STORIA DEGLI STATI UNITI D’AMERICA  di Eric Foner e postfazione di Alessandro Porelli (Editore Donzelli), è un saggio che consiglio ai nostri lettori, per comprendere la lunga e difficile storia della libertà americana dalle origini ad oggi. E chi meglio di un grande Premio Pulitzer, Eric Foner, non poteva condurre questa riflessione che va da Jefferson a Trump? Scrive a tal proposito Foner: “Nessun’altra idea, più di quella di libertà, è così fondamentale per l’immagine che gli americani hanno di se stessi, come individui e come nazione”. La parola freedom è sempre stato terreno di lotta, disparità sociali, razziali nel paese della Grande Mela. Si pensi a due momenti importanti per gli States: la lotta per i diritti civili, Martin Luther King  e i discorsi di guerra post 11 settembre. Si pensi al russian gate, al pericolo di un conflitto mondiale con la Corea del Nord, alla scelta molto azzardata di Trump di volere riconoscere Gerusalemme capitale di Israele per gli Stati Uniti. Non sono tutte situazioni in cui la freedom, non solo degli States ma mondiale, può spaventosamente vacillare?

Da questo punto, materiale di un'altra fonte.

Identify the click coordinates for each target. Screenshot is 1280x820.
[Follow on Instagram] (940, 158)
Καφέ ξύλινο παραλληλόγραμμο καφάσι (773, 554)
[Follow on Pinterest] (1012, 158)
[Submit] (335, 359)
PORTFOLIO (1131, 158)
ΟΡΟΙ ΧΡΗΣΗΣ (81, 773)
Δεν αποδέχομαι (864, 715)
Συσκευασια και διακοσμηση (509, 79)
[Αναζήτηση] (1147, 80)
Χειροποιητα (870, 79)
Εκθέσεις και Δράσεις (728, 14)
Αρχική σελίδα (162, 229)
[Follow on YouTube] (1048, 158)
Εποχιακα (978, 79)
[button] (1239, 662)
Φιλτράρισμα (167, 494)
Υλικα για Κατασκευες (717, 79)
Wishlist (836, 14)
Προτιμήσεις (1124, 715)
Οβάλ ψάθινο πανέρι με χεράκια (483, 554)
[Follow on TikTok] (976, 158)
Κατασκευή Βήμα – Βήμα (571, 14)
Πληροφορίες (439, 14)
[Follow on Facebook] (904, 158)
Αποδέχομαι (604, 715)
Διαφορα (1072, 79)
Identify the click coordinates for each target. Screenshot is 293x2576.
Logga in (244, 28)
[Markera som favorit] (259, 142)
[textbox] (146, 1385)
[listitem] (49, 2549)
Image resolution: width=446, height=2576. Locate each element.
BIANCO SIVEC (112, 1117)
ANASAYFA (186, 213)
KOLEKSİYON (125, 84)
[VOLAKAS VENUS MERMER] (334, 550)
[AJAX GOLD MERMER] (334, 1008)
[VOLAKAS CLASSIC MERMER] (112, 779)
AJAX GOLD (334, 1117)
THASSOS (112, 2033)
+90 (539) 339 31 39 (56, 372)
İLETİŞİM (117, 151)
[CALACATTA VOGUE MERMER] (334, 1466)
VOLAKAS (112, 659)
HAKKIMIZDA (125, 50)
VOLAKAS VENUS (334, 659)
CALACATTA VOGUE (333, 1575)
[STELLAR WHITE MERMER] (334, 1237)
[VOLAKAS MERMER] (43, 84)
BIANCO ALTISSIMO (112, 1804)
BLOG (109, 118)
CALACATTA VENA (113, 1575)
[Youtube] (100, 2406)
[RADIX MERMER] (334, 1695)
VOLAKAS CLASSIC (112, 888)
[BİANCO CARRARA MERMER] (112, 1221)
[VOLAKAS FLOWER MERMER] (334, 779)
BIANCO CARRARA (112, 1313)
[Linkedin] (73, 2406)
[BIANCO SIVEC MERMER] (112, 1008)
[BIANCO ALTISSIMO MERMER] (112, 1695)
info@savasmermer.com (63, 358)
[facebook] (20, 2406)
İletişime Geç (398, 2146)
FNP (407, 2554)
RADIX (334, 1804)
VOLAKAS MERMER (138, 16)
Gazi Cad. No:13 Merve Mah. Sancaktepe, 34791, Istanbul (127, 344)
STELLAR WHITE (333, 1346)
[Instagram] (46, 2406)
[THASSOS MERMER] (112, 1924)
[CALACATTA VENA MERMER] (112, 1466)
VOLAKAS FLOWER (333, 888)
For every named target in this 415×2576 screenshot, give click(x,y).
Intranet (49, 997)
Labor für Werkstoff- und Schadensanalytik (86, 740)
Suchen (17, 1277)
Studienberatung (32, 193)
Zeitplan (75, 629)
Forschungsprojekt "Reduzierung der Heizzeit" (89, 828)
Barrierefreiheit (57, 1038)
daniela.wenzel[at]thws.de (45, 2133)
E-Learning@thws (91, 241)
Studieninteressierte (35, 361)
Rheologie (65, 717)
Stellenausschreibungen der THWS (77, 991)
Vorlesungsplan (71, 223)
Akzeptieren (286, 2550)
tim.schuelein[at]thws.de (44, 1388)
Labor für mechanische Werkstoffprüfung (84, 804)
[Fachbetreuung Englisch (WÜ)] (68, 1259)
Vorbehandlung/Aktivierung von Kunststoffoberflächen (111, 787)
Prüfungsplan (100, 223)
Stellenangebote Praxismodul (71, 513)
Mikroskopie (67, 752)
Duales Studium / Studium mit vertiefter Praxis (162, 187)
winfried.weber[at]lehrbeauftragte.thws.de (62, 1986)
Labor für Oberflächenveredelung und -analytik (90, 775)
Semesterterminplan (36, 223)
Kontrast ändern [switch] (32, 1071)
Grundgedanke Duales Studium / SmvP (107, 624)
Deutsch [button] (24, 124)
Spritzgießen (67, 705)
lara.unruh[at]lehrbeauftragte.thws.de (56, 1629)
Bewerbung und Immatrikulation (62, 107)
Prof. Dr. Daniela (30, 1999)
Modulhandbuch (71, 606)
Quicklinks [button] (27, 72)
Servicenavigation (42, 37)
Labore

Verità e menzogna per un popolo quello americano diviso sul principio della libertà. Dalla rivoluzione settecentesca, la libertà è stata una terra promessa e un campo di battaglia, si pensi alla seconda guerra mondiale, alla guerra fredda, al Vietnam, a Cuba, alla guerra del Golfo e quella in Siria. Ed ora ad un possibile riaccendersi dello scacchiere medio orientale fra istraeliani e palestinesi. Alessandro Portelli, nella postfazione, sottolinea che per Forner, non si tratta di distruggere il mito americano, ma di contribuire a rafforzare il senso di quanto centrale sia l’idea di libertà nell’identità di un paese, che non smette mai di cercarla.